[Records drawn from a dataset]

------------

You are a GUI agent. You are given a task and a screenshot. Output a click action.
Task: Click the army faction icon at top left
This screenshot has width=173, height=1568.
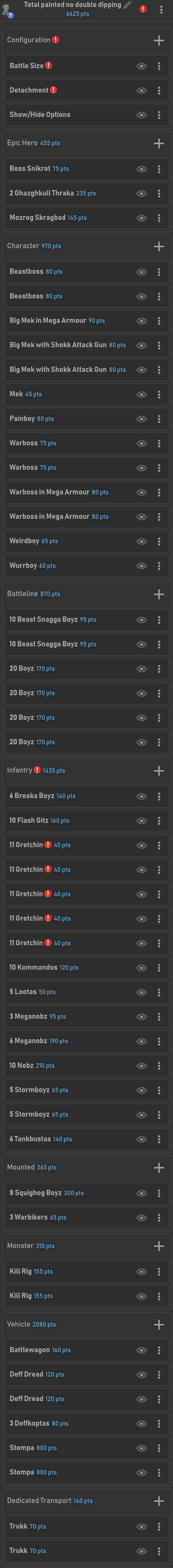point(8,10)
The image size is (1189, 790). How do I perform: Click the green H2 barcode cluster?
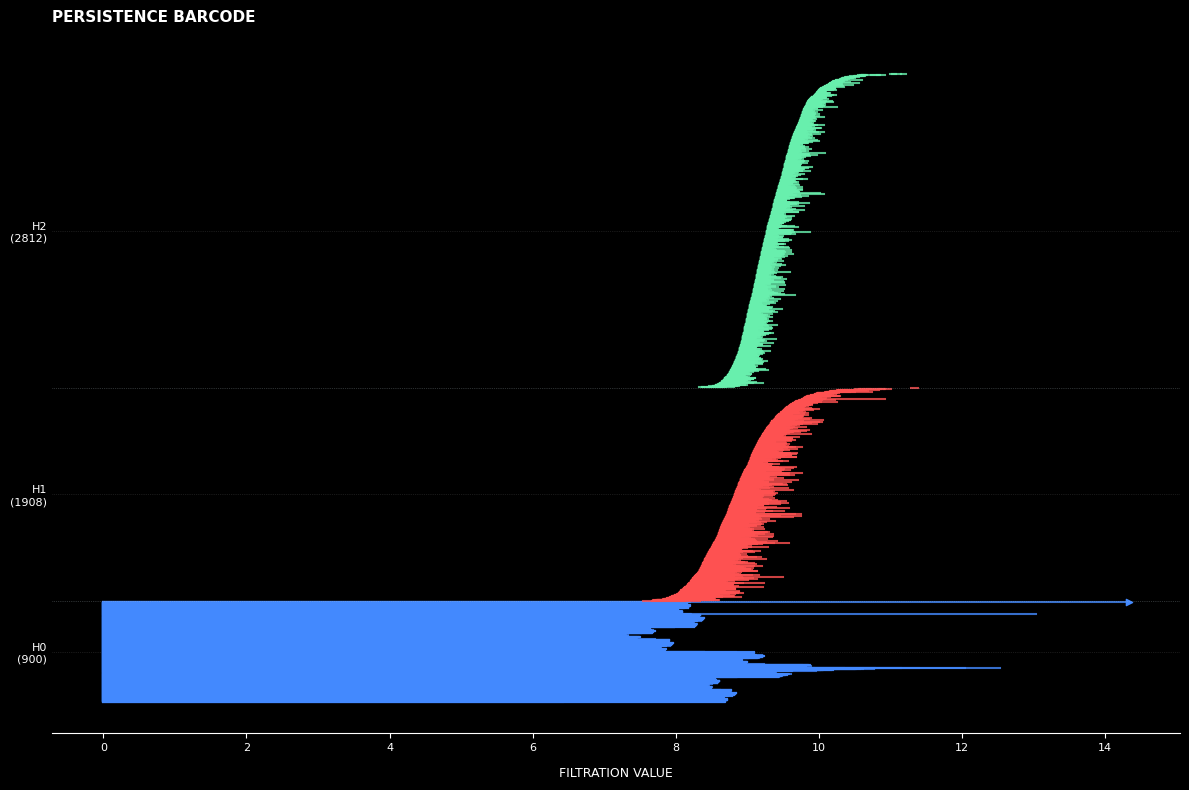coord(777,240)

------------

Above are the records; repeat them all exactly, without the pictures.

- Output for this task
You are a GUI agent. You are given a task and a screenshot. Output a click action.
Task: Click the army faction icon at top left
This screenshot has width=173, height=1568.
point(8,10)
The image size is (1189, 790). How do I perform: Click the green H2 barcode cluster?
coord(777,240)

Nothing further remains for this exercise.